I’ll use our Honda loan as an example. Here’s the necessary information:
Interest Rate: 7.3645%
Period Rate: 0.6137%
Loan Term (Years): 3
Payments per Year: 12
Total Number of Payments: 36
Amount Financed: $15,019
Payment Amount: $466.26
Here’s what the amortization for this loan looks like (you can click on it to see a larger version):
Take a look at the first payment:
The beginning balance is $15,019. The interest portion of the $466.26 payment is $92.18 which is calculated by multiplying the beginning balance ($15,019) by the periodic rate (0.6137%). The remainder of the payment is applied to the principle, which becomes the beginning balance of the following month.
Each month the balance on the loan decreases, which makes the periodic interest payment smaller. This leads us to the point of this post:
In order get the most benefit from making extra payments on a loan, you need to make them at the beginning of the loan. How much difference does it make? Let’s see.

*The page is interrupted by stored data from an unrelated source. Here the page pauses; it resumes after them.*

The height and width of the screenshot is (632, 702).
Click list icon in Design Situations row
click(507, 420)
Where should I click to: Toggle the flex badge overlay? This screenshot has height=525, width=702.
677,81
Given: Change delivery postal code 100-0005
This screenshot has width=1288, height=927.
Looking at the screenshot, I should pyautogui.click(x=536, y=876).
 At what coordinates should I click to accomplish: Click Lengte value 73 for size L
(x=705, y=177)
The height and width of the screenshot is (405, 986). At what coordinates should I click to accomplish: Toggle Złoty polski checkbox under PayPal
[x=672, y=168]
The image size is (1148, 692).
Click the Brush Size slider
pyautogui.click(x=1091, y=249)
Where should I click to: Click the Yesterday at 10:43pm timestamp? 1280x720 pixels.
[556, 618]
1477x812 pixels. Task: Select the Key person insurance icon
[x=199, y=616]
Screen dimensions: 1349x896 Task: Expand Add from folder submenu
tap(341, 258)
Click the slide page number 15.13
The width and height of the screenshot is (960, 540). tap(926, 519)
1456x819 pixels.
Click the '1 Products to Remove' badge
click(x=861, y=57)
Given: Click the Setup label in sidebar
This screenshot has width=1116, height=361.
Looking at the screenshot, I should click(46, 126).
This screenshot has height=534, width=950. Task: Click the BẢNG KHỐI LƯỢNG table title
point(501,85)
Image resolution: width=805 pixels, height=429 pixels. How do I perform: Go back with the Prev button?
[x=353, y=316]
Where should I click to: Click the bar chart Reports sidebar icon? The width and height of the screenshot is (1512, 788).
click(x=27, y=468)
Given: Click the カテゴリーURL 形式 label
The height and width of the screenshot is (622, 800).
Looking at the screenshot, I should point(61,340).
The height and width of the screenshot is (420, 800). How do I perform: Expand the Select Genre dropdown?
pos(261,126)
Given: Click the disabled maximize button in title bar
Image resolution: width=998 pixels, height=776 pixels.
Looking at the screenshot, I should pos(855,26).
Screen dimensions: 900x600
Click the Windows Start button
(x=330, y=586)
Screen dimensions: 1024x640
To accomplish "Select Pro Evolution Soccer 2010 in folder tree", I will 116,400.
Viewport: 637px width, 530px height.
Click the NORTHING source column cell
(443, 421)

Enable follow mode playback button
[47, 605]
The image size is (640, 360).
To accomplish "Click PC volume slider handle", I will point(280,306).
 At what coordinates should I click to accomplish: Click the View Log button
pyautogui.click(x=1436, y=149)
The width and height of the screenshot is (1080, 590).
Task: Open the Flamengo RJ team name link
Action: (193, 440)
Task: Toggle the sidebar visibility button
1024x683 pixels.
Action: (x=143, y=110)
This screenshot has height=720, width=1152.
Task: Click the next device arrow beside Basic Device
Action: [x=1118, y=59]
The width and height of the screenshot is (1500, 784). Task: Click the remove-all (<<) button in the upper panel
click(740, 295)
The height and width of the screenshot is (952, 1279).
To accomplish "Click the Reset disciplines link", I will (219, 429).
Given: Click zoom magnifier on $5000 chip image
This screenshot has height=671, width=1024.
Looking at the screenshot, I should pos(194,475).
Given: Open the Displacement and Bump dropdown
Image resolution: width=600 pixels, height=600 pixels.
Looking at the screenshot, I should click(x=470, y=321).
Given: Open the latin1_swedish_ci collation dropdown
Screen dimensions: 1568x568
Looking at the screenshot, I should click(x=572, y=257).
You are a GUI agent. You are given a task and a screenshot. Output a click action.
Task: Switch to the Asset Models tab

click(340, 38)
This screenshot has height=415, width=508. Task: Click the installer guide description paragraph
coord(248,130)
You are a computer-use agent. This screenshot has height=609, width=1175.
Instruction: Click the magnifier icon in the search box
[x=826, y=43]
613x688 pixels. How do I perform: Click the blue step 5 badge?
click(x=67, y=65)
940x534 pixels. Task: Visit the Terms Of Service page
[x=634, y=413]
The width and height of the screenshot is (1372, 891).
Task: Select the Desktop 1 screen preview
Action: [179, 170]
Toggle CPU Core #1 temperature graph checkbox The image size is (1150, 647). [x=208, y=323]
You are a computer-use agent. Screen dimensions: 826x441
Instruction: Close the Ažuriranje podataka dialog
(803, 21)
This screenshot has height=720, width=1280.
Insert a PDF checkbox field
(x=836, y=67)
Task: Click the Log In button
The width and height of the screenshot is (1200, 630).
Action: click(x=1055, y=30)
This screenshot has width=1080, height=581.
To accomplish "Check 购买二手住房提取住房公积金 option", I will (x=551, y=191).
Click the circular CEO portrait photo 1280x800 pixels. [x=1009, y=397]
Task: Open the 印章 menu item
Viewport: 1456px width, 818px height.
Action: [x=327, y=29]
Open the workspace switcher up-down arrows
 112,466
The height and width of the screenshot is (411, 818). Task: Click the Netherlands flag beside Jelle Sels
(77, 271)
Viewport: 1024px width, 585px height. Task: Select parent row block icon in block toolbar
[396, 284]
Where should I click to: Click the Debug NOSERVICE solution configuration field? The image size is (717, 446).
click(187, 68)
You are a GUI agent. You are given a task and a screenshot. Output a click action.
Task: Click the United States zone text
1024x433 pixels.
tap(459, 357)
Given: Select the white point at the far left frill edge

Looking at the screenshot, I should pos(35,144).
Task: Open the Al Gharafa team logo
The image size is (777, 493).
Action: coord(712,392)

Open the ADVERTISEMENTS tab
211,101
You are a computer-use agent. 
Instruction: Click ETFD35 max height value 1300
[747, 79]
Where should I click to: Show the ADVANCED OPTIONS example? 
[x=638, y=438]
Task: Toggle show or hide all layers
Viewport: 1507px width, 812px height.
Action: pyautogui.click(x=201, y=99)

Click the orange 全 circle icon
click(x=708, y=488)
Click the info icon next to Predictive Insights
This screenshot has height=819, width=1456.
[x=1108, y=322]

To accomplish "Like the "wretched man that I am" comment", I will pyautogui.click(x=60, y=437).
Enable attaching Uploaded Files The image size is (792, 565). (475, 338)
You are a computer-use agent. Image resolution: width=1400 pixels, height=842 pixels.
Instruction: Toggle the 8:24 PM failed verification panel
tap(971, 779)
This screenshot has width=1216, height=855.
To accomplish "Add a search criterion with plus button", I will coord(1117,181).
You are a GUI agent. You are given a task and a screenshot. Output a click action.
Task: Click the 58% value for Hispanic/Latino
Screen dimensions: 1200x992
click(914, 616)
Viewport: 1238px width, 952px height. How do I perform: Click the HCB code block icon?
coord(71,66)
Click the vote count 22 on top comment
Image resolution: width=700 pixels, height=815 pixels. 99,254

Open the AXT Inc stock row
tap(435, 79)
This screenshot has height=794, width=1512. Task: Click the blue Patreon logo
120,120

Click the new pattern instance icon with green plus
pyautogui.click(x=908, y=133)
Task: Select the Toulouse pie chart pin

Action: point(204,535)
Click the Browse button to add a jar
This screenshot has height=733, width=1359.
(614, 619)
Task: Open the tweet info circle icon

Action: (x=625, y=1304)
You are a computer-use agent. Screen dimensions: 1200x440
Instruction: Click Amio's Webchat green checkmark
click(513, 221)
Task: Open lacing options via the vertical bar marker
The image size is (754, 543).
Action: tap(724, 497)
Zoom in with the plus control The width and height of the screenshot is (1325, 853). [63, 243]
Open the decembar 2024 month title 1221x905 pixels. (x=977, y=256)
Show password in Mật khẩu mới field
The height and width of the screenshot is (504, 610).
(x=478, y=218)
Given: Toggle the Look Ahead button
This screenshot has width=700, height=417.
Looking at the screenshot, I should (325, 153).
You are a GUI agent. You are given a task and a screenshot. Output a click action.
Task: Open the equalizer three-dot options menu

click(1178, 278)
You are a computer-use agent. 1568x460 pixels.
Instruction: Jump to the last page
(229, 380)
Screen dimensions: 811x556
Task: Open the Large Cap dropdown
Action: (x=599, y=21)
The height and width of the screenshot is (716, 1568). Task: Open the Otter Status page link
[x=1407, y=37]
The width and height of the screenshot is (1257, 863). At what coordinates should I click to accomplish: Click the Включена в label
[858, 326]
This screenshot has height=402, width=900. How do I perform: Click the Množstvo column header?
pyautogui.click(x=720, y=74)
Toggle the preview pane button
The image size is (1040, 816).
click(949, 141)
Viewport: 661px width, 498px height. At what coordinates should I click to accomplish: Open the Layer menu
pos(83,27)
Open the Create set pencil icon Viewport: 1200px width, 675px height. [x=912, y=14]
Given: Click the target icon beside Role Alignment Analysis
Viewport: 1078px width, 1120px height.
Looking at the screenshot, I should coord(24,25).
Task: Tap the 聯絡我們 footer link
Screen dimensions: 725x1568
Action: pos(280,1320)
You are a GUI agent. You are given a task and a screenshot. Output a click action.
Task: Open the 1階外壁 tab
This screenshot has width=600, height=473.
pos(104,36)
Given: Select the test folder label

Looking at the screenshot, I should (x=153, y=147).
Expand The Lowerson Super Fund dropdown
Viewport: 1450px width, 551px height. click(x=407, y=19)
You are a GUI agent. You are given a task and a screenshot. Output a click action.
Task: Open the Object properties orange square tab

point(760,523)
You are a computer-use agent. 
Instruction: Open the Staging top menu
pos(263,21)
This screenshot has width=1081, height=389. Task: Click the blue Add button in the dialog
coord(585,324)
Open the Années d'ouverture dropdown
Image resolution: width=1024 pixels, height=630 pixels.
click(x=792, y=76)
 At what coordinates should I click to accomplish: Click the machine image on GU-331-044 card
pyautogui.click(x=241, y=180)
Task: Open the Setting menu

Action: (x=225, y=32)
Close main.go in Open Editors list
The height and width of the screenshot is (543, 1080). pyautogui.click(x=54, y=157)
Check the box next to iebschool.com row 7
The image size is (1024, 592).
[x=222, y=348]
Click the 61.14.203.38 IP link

I ran two scenarios. The first one assumed an extra $50 each month for the final 18 payments and the second scenario the extra $50 was applied to the first 18 payments. Here’s what the two amortizations look like:
Under the normal amortization for this loan, the total interest charges for this loan would be $1,766. By making extra payments at the end of the loan, you would pay $1,720 in interest, giving you savings of about $46. By making extra payments at the beginning of the loan you save $155 in interest. No, it’s not a lot of money, but this is a short-term loan. Imagine how much the saving would be if this were applied to a mortgage.
Of course there are other things to consider when doing this math. For instance, you have to look at the opportunity cost of the $50 you are putting towards paying off the loan early. Could you put that money to better use elsewhere? That’s something you have to ask yourself.
Anyway, the next time you are tempted to accelerate the payments on a loan, ask yourself how much you are actually going to save by paying it off quickly. You might be surprised to find out it’s not as much as you thought.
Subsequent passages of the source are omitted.